В Нанте некто Геслен, посланный толпой обыскать один дом на предмет обнаружения хлеба, ничего не нашел там; немедленно поднялась целая буря криков: «Он утайщик, он соучастник!» Толпа бросилась на него, он был ранен, почти изрублен. Ясно, что во Франции не было больше спокойствия: имущество и даже самая жизнь подвергались опасности.
Важнейшее право собственности было нарушено в тысяче мест, ему везде грозили, оно становилось ненадежно. Всюду интенданты и наместники просили помощи, доносили о бессилии объездной стражи, призывали регулярные войска. И в это время против недостаточной, разбросанной, колеблющейся правительственной власти подняли мятеж не только слепые ужасы неурожая, но и те злобные инстинкты, которым выгоден всякий беспорядок, и политические вожделения, с которых любое политическое потрясение срывает узду.
Контрабандисты, лжесолевары, браконьеры, бродяги, нищие и преступники, число которых увеличилось с 1788 года, сливались в злодейские шайки и всюду предавались одинаковому буйству. Заранее вооружаясь камнями, ножами и дубинами, они пополняли мятежные скопища и во время бунтов набивали свои мешки: врывались в дома и завладевали всем, что им понравится, крошили вдребезги все оказывающее им сопротивление, забирались ночью на фермы и вымогали деньги, грозя поджогом; грабили аббатства и замки. Во всех больших восстаниях выступали подобные злодеи, неимущие, враги закона, дикие и отчаянные бродяги, которые, как волки, стекались туда, где чуяли добычу. Их узнавали по их поступкам, по потребности разрушения ради разрушения. Другие люди, не относящиеся к их числу, тоже быстро скользили по наклону кражи. Какой-то более или менее честный человек, случайно увлеченный в восстание, продолжал принимать в нем участие, прельщенный безнаказанностью или наживой. Меч правосудия был бессильно опущен, а грабить было куда легче, чем работать. Таким образом, те, что вышли сначала достать хлеба, закончили убийствами и пожарами. Они уже не стеснялись говорить: «Мы бедны, вы богаты, мы хотим присвоить ваши богатства».
Мягкость короля и властей вызывала удивление. Они считали народ ребенком, который не ведает, что творит. А то был не ребенок, а просыпающееся животное, раздраженное многими веками своей тяжелой спячки и жаждущее в порыве ярости сокрушить все, что было создано за время его сна.
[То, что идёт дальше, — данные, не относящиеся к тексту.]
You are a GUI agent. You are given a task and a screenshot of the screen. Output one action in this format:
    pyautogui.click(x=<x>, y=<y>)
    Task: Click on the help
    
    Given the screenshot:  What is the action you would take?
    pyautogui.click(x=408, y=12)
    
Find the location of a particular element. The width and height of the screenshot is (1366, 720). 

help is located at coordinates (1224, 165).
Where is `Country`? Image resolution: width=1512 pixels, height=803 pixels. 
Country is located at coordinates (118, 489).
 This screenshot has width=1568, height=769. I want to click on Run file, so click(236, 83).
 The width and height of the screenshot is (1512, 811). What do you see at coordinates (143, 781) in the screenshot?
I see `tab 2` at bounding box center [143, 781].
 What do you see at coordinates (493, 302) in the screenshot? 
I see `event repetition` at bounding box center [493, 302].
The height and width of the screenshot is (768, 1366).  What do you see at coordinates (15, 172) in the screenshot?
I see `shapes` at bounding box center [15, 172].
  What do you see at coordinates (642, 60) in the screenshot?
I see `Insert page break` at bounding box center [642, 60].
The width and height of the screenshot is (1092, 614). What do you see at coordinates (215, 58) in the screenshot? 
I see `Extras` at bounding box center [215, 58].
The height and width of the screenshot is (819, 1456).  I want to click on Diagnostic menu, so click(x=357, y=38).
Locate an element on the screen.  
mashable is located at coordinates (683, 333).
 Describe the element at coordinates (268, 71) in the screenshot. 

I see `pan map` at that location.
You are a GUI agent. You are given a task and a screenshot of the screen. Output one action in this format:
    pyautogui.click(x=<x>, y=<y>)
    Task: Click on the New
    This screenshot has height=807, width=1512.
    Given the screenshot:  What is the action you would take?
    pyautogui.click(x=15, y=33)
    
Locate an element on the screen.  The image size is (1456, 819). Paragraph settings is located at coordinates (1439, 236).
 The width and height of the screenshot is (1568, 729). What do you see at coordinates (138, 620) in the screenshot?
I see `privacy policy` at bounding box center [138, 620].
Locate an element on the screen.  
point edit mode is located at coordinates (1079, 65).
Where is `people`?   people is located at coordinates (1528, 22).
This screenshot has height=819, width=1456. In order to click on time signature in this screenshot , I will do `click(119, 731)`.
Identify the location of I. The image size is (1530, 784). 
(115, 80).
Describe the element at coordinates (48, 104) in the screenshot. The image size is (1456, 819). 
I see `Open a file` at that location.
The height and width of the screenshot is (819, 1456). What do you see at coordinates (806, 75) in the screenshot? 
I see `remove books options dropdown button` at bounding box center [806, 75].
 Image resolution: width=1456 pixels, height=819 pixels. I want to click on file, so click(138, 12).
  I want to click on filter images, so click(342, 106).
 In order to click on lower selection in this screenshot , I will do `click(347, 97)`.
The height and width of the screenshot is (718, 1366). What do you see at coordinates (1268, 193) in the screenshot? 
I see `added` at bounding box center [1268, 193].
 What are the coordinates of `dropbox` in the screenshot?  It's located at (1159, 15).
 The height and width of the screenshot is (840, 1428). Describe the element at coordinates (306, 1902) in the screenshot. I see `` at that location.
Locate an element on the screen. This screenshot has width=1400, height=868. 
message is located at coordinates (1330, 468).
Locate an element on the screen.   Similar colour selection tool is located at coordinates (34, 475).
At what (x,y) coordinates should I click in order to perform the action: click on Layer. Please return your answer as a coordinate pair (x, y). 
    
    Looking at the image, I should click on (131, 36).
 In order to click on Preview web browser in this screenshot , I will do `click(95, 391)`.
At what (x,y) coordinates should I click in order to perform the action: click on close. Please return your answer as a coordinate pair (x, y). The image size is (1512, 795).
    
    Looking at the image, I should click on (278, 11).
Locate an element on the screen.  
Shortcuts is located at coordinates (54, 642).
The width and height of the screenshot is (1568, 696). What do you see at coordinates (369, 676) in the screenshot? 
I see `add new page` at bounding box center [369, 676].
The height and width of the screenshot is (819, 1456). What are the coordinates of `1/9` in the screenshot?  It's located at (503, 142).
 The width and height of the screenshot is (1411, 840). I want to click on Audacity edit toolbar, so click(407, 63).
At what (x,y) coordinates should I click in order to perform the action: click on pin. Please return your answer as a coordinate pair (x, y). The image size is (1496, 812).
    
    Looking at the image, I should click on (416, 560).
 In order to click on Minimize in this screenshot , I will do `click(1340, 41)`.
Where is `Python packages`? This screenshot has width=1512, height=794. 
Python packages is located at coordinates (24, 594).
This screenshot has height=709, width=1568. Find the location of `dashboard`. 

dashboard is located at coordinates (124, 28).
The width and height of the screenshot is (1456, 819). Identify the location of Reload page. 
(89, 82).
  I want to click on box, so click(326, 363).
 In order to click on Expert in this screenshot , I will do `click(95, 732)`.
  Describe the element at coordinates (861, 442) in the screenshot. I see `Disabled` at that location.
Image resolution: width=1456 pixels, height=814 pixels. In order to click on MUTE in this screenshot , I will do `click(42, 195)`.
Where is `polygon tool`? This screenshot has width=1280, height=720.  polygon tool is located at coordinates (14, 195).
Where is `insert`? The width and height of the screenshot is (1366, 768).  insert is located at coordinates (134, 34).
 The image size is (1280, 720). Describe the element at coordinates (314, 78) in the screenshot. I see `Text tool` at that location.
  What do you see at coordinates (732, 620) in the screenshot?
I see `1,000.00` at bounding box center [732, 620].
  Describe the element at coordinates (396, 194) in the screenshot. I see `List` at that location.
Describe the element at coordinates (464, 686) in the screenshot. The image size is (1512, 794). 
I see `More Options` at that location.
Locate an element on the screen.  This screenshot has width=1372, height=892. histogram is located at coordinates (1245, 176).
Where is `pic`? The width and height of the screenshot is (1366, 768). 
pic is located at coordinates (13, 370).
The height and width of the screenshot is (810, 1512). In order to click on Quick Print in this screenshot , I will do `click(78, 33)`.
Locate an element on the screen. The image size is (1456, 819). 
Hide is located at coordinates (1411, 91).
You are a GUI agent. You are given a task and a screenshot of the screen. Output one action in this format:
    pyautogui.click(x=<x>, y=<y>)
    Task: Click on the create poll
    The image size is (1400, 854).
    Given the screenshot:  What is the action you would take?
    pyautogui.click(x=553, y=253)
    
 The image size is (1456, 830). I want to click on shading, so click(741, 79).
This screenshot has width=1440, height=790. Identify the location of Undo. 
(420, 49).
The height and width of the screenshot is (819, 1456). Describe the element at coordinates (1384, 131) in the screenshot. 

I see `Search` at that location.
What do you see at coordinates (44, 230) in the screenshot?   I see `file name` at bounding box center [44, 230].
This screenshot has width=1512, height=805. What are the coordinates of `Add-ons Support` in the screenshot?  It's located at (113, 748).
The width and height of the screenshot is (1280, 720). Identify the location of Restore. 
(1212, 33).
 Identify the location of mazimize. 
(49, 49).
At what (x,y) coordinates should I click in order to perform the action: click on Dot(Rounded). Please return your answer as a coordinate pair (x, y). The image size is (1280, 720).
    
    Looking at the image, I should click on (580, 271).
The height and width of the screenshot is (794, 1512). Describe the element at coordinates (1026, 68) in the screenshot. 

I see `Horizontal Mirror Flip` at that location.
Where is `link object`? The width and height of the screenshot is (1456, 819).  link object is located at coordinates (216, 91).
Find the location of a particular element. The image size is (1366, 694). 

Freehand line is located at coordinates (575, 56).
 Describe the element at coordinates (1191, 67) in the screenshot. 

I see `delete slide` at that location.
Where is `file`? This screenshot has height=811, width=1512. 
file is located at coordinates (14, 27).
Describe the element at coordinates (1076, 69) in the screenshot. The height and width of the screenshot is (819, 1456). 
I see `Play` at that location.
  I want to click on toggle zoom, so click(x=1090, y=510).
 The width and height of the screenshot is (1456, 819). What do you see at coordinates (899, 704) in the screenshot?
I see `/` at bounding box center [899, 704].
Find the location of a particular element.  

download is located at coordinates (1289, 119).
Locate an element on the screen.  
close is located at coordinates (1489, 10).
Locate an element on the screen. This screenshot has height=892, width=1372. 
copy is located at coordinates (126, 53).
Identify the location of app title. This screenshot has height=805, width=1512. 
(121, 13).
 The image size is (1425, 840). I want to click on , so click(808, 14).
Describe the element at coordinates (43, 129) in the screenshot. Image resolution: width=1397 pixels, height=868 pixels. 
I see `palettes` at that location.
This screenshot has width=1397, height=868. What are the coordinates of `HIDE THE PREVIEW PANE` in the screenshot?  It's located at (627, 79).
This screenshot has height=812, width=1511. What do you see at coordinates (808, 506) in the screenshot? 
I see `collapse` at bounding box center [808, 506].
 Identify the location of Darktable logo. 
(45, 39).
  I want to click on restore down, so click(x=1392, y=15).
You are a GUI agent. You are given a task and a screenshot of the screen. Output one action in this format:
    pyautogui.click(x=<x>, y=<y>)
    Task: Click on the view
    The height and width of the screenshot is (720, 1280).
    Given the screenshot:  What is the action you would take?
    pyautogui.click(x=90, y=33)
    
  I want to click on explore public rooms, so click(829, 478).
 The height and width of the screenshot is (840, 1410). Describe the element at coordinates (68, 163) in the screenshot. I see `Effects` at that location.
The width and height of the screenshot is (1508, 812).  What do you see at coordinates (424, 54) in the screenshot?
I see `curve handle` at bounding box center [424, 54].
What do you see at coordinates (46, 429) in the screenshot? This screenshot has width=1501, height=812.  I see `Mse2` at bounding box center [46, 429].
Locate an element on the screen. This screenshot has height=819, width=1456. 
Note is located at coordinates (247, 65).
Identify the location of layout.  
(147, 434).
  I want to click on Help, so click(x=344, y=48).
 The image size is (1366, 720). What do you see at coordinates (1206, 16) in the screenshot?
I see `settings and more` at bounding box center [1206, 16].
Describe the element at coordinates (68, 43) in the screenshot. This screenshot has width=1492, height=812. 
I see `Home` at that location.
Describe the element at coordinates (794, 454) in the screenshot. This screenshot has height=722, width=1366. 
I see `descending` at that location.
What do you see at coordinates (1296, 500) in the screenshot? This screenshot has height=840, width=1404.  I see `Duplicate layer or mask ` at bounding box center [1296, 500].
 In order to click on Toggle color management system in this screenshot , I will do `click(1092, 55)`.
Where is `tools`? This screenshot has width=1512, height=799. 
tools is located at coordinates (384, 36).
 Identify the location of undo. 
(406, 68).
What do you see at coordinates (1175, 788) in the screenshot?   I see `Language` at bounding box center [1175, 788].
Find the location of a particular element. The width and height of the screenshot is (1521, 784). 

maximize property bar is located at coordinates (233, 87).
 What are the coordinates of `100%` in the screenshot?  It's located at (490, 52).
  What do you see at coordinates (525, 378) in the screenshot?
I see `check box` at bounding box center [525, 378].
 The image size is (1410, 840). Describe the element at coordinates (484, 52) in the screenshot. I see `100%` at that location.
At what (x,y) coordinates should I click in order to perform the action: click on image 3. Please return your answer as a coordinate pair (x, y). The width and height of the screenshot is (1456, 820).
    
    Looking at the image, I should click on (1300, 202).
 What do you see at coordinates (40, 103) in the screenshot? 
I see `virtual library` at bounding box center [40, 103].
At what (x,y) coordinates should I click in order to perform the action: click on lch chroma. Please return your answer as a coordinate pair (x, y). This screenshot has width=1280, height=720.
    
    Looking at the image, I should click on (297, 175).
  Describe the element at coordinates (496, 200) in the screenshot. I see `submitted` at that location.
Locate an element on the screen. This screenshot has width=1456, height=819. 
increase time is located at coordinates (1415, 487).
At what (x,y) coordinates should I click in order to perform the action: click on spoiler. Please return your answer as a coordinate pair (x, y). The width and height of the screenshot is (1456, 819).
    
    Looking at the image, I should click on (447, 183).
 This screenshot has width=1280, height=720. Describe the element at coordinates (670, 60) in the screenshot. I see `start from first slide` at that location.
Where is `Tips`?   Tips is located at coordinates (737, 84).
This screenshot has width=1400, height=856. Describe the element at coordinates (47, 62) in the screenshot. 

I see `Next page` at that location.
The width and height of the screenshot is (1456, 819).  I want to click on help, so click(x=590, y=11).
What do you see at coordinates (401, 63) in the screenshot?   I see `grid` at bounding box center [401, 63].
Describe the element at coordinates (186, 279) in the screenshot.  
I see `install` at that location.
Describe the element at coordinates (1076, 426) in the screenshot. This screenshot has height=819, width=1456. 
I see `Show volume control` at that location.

Небрежно отгородившись от реальной Франции, Версаль жил так изолированно, что вообще не замечал новых и тревожных настроений в стране. Здесь все еще продолжалась та великолепная эпоха, начавшаяся еще в XVII веке, с восхождением на престол Людовика XIV. Аристократия купалась в атмосфере интриг, любовных похождений, галантных празднеств, она развлекалась, ловя каждую минуту, оставшуюся до потопа. Именно аристократия воплощала все то, что носилось в вечереющем воздухе Европы XVIII века. Просветительство с его философами – Руссо, Дидро, Вольтером – было предтечей XIX столетия, а аристократическое рококо звучало как прощальная элегия – милая, поэтическая, но эфемерная и обреченная. Она таяла, как ранний снег, и грубая реальность прорывалась наружу. А как только не старался Версаль уйти, отгородиться от этой реальности! Живопись, поэзия, музыка, даже мебель и украшения – все это было выдумано, рождено фантазией. В посуде, в росписях, в экипажах сказывалось влечение к придуманному, желание воплотить мечту – такую вычурную и недостижимую. Хотелось освободиться от скованности, официозности, отсюда и пристрастие к сельским идиллиям и пасторалям; но власть реальности такова, что она сама определяет облик тех воздушных замков, которые над нею надстраивают и в которых думают от нее спастись.